Die ersten Jahre war ich mit Philipp zu Hause, dann wurde es mir zu langweilig. Mit einem Kleinkind konnte ich mich für kein Präsenzstudium einschreiben, und ich habe nur zwei Orte in Moskau gefunden, wo man ein Fernstudium machen konnte. Irgendwann in der Mitte des Studiums habe ich im Internet gelesen, dass der Wald abgeholzt werden soll. Um da irgendeine Villa oder Datscha zu bauen. Ich habe mir zwei Adressen von Umweltschutzverbänden rausgeschrieben, WWF und Greenpeace, meinen Rucksack gepackt und bin losgefahren, um zu fragen, was ich tun kann, um das zu verhindern. 

Bei einer Adresse hat man mich zum Teufel gejagt, bei der anderen habe ich einen tollen Menschen kennengelernt, Mischa Kreindlin, den Zuständigen für Naturschutzgebiete bei Greenpeace. Ich habe ihn gefragt, was ich tun kann. Er sagte: „Geh Unterschriften sammeln. Ich drucke dir die Formulare aus. Wenn du 5000 zusammen hast, kommst du wieder.“ Ich habe mir ein paar Leute als Verstärkung geholt und wir sind los, Unterschriften sammeln.

Als wir damit fertig waren, habe ich gefragt: „Was kann ich noch machen?“ Es hieß: „Du kannst ein Piket machen.“ Damals durfte man noch diese Einzeldemos machen. Heute sperren sie dich wegen einem Einzelpiket für 30 Tage weg, aber damals war das noch ok.

Zwischen „damals“ und „heute“ liegen gerade mal 15 Jahre.
Ja. Und zwischen 2012 und 2021 liegen keine zehn, aber der Unterschied ist gigantisch. 

Vom Öko-Aktivismus zu dem Pussy Riot-Auftritt in der Christ-Erlöser-Kathedrale ist es ein ziemlich weiter Weg.
Wieso? Überhaupt nicht. Eine Freundin hat mich zu Pussy Riot gebracht, was damals noch die Gruppe Woina war. Sie haben mich in eine Garage eingeladen, in der sie zu der Zeit wohnten, das war so eine romantische WG der Leute von der Philosophischen Fakultät. 

Bei Pussy Riot sah ich plötzlich Leute, die Kunst und Politik miteinander verbanden, und das auf eine sehr coole Weise

Weißt du, meine Freunde, also die Leute von der Uni oder aus Lyrikgruppen, hatten so gar nichts mit den Leuten gemeinsam, die zum Beispiel zu den Pikets kamen.

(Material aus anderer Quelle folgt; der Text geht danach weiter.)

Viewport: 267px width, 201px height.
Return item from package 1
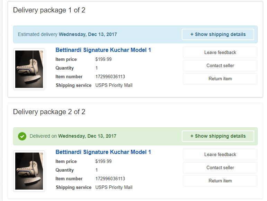click(220, 79)
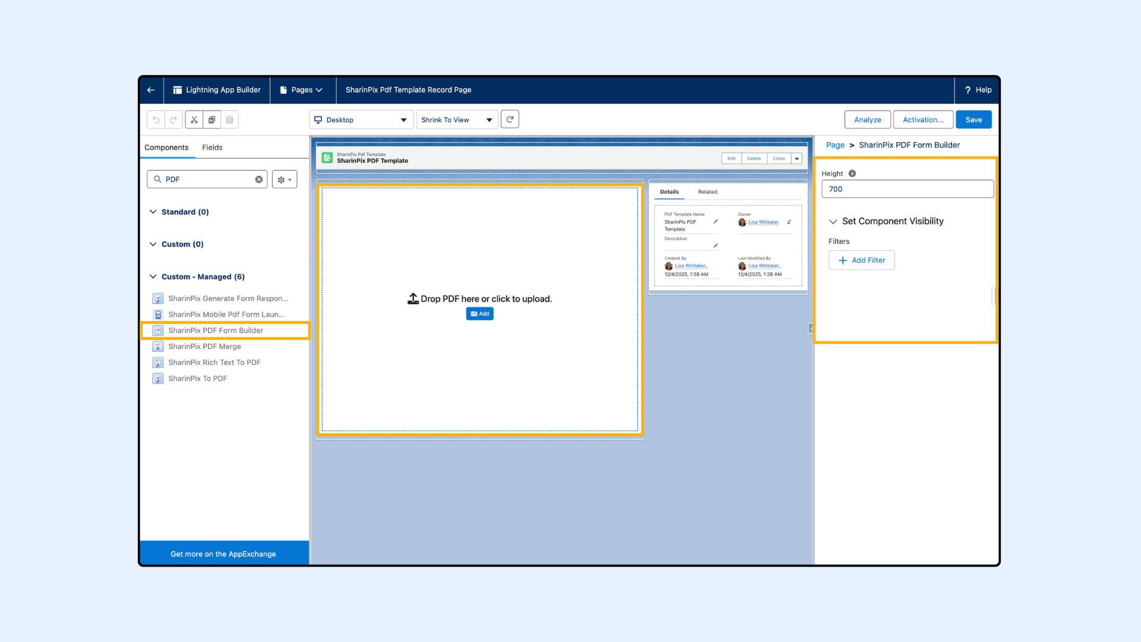This screenshot has width=1141, height=642.
Task: Click the Height info tooltip icon
Action: pyautogui.click(x=852, y=174)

Das waren zwei unterschiedliche Welten, ohne jegliche Berührungspunkte. 
Und hier sah ich jetzt plötzlich Leute, die Kunst und Politik miteinander verbanden, und das auf eine sehr coole Weise.

ÜBER DIE REUE

Stimmt es, dass man während der Ermittlungen [nach der Aktion in der Christ-Erlöser-Kathedrale 2011] von euch verlangt hat, Namen und Adressen der anderen Pussy Riot-Mitglieder zu nennen und ihr es nicht getan habt?
Sie haben erst Nadja [Tolokonnikowa] und mich verhaftet, Katja [Samuzewitsch] ist später von selbst gekommen. Aus Solidarität. Der Schritt ging von ihr aus. 

Und die anderen sind nicht gekommen.
Nein. Aber jeder entscheidet selbst, ob er ins Gefängnis wandern will …

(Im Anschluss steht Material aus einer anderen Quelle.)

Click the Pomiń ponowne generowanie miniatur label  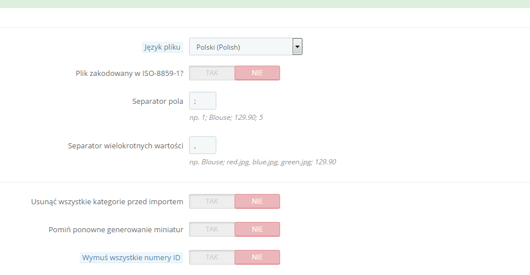tap(116, 230)
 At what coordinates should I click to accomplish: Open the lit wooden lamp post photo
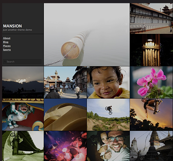(x=151, y=50)
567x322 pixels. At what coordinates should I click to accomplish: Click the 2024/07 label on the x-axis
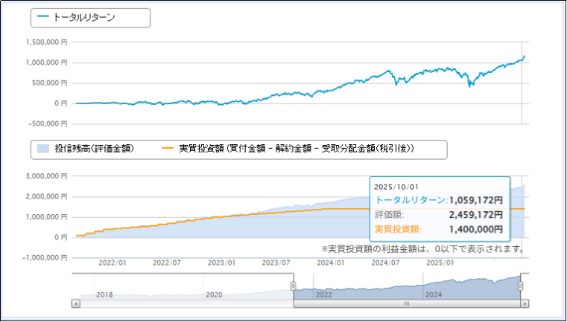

Hat man von euch verlangt, die Namen der anderen zu nennen?
Irgendwie schon … Was sie natürlich immer verlangen, alle Bullen, immer und überall, seit zig Jahrzehnten, ist ein Schuldeingeständnis. Das ist das Wichtigste.

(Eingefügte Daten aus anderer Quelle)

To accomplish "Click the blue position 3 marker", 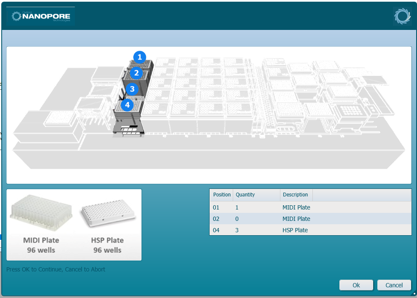I will (132, 89).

Man trifft zum ersten Mal auf das System, und das System ist grausam

Erst bringen sie dich in die Petrowka, danach erlassen sie einen Haftbefehl und bringen dich ins Untersuchungsgefängnis. Und wir sind in den Hungerstreik getreten, es war kalt. Von den Bettlaken bekam man dauernd einen kleinen Schlag. Dort gab es zum ersten Mal Handschellen, Gesicht zur Wand, Hände hintern Rücken, dunkle Zelle. Theoretisch gibt es natürlich ein Fenster, aber es ist völlig dicht durch diese Wimpern aus Metall. Tja, also all diese unerfreulichen Dinge. 

Was sind Wimpern?
Wimpern? Wie soll ich dir das erklären? Stell dir ein Fenster vor: Du hast den äußeren und den inneren Teil, außen sind solche … so eine Art Jalousien angebracht, starr sind die, aus Metall und immer geschlossen. Das sind Wimpern. 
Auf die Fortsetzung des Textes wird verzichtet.